The way I would approach this question:

So q^2 - 5 is divisible by all of the following except:
29, 31, 41 - big prime numbers, don't know any divisibility rules for these, forget them for the time being.. 38 = 19*2. (q^2 - 5) can be divisible by 2 (e.g. when q^2 ends with a 5, q^2 - 5 ends with a 0). As for 19, again a big prime number. Leave it for the time being.

(If the question is anywhere close to an actual GMAT question, they will not expect you to do many calculations with 29, 31, 41 etc.

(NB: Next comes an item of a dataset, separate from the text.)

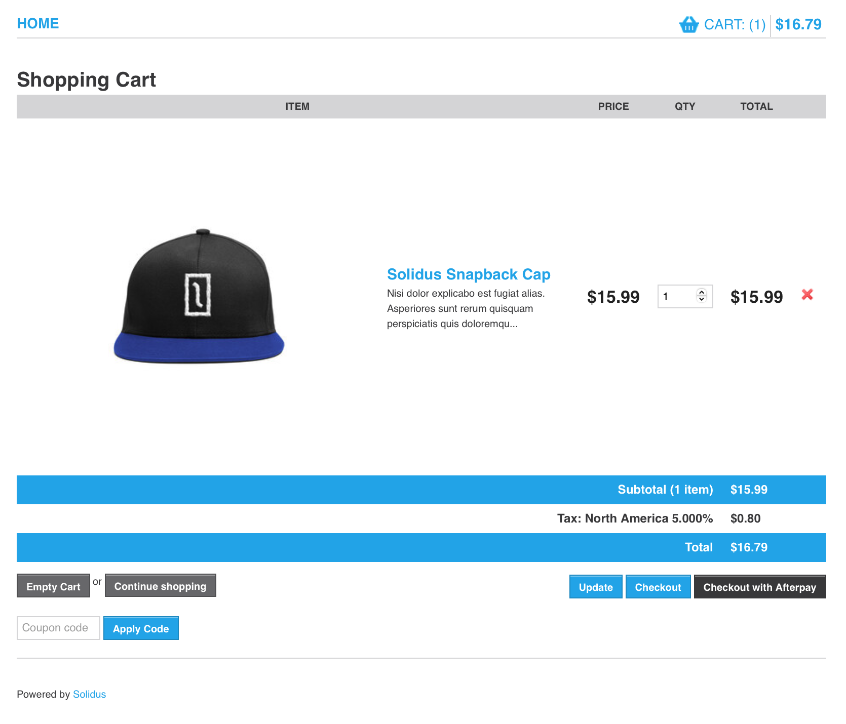Image resolution: width=846 pixels, height=724 pixels.
Task: Open the Solidus Snapback Cap product link
Action: pos(468,274)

I see these big prime numbers and am quite convinced that they are just a smokescreen.Try and focus on what they could ask you like divisibility by 2, 3 etc. )

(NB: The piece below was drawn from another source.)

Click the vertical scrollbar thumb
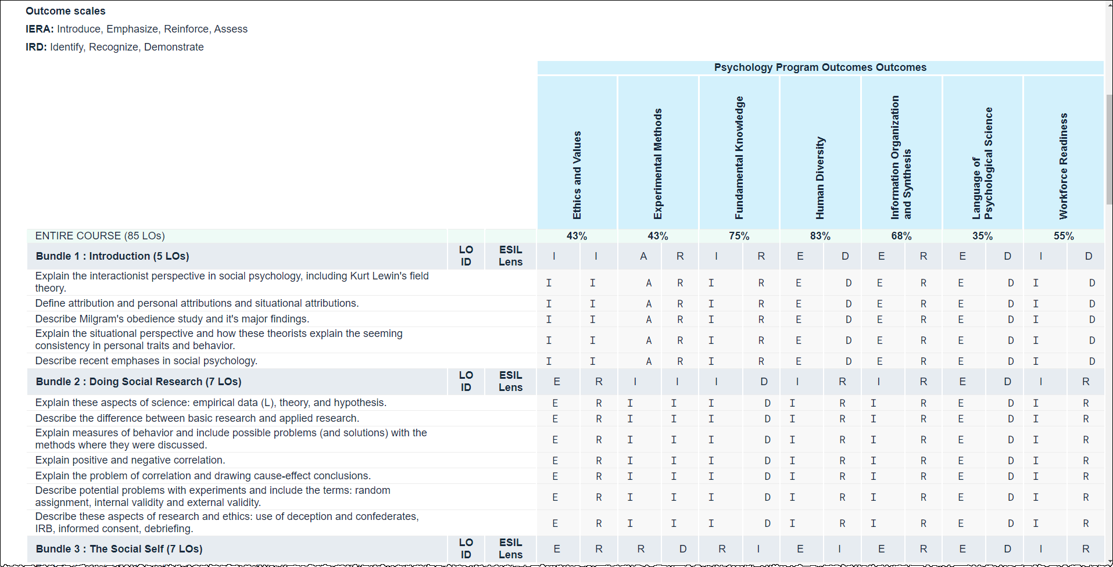click(1109, 149)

As for 30, q^2 - 5 is divisible by 10 (using the logic shown above). What about 3?
$$q^2 - 5 = q^2 - 1 - 4 = (q - 1)(q + 1) - 4$$
In any 3 consecutive numbers, (e.g. $$(q - 1), q, (q + 1)$$), one and only one number will be divisible by 3.
If either (q - 1) or (q + 1) is divisible by 3, (q - 1)(q + 1) is divisible by 3, which means $$(q - 1)(q + 1) - 4$$ cannot be divisible by 3. If q is divisible by 3, then q^2 will be divisible by 3 and q^2 - 5[/m] will not be divisible by 3.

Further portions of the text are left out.